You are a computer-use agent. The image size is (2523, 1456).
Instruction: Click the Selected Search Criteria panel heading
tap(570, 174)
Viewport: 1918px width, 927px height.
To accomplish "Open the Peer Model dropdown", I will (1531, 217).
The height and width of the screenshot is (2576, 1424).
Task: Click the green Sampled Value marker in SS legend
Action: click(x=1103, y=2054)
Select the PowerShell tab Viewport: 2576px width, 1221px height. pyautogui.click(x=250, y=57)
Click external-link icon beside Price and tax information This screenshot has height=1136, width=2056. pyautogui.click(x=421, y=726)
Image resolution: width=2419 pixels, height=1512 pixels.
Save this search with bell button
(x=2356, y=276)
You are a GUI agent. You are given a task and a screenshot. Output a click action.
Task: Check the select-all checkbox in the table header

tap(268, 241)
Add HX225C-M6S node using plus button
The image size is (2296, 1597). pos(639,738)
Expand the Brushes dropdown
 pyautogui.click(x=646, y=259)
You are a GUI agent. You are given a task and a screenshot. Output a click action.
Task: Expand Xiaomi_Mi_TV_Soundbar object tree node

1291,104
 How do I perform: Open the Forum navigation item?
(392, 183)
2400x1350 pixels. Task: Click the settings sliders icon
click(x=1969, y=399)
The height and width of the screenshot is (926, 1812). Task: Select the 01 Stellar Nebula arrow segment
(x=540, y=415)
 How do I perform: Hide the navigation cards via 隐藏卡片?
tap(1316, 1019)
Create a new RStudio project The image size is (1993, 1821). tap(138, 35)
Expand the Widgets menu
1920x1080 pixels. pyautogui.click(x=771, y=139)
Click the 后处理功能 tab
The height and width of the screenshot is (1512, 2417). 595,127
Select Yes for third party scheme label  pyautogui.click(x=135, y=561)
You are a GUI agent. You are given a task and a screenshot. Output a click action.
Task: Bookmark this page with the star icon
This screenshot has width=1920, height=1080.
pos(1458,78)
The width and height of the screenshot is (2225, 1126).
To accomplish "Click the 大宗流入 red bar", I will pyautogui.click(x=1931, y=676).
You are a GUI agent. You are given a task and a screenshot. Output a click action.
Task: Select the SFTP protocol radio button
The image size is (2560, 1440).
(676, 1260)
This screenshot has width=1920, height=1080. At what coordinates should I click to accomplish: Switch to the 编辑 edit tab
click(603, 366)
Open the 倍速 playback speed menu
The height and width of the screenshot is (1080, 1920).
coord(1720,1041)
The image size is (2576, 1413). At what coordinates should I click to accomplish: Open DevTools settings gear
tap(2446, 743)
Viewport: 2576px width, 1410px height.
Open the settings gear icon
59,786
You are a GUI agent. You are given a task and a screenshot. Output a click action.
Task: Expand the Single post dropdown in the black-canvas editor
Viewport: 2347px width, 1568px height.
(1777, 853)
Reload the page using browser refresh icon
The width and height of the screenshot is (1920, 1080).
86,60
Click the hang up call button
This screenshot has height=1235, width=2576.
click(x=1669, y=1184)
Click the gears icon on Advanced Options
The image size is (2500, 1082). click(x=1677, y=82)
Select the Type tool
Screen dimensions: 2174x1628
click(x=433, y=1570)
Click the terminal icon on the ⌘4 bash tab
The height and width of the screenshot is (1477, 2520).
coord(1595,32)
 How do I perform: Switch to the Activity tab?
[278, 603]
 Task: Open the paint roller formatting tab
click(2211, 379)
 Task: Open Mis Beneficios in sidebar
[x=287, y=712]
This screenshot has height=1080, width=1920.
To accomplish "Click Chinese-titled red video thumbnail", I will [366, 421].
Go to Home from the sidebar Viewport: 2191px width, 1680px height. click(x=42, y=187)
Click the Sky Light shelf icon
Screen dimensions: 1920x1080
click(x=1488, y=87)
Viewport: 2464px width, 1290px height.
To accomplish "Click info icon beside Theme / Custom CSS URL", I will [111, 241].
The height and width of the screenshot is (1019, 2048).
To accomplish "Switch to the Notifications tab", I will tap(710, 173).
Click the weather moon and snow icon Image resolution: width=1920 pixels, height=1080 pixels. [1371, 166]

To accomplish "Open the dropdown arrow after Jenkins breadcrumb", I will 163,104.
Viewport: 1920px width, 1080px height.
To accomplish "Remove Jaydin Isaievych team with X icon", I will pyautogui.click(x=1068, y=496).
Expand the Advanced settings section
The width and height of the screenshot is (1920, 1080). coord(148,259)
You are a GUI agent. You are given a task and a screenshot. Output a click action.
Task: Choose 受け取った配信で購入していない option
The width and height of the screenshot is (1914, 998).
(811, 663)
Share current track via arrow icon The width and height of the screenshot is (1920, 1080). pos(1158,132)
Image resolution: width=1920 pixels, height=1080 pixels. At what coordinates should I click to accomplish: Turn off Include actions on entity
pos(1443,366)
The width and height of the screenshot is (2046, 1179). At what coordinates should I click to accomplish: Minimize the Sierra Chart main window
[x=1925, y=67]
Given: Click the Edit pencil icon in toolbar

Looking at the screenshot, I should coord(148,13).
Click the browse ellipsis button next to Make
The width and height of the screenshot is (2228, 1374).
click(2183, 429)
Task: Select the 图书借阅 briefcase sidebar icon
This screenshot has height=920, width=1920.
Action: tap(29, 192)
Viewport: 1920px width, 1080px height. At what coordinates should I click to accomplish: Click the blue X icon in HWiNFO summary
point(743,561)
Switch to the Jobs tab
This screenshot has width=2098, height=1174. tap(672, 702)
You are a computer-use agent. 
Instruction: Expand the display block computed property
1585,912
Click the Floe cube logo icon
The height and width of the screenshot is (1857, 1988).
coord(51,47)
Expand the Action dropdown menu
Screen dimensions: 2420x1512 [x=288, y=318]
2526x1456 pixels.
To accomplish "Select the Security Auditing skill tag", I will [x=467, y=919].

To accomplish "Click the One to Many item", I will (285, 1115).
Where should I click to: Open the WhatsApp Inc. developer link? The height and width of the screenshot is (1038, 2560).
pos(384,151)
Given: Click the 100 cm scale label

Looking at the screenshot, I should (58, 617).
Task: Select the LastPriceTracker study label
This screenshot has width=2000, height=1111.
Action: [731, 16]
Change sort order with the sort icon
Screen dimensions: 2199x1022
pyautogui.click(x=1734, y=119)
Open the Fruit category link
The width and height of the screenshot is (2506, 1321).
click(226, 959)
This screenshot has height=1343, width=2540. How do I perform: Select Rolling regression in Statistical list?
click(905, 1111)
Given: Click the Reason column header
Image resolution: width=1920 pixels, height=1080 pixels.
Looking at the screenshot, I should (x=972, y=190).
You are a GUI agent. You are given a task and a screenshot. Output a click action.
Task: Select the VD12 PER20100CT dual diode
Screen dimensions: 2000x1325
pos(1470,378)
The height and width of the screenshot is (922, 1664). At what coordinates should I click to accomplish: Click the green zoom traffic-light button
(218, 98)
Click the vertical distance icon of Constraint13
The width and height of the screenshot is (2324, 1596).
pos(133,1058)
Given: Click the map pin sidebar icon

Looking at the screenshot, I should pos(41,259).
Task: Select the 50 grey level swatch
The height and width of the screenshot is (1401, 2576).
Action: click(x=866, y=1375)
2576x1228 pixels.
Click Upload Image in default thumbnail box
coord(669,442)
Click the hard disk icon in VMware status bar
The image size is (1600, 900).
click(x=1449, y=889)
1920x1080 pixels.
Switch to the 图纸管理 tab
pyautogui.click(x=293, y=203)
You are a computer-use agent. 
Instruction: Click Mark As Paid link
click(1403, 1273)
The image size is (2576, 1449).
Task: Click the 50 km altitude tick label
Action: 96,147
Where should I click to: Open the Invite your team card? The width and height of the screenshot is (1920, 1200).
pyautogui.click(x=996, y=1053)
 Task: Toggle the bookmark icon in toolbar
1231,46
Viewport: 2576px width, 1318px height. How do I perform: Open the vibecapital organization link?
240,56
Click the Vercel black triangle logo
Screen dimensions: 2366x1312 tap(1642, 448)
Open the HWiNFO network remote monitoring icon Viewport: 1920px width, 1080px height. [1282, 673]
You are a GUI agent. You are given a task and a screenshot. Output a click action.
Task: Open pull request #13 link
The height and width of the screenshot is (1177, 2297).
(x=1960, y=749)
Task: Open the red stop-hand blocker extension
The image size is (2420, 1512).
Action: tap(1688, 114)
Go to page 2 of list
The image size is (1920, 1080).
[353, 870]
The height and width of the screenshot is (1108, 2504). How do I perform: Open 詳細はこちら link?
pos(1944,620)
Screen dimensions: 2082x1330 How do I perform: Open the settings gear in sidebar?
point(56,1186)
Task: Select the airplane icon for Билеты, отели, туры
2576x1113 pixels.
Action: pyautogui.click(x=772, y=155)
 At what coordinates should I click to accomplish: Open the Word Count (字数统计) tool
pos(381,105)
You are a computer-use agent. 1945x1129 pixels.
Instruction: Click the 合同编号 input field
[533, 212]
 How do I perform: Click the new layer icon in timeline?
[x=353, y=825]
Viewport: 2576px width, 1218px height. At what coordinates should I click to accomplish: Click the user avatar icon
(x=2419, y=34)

# AIM OF THE EXERCISE:
Return every line of the preceding records in which the word "beside" appears.

# TASK RESPONSE:
Click external-link icon beside Price and tax information This screenshot has height=1136, width=2056. pyautogui.click(x=421, y=726)
To accomplish "Click info icon beside Theme / Custom CSS URL", I will [111, 241].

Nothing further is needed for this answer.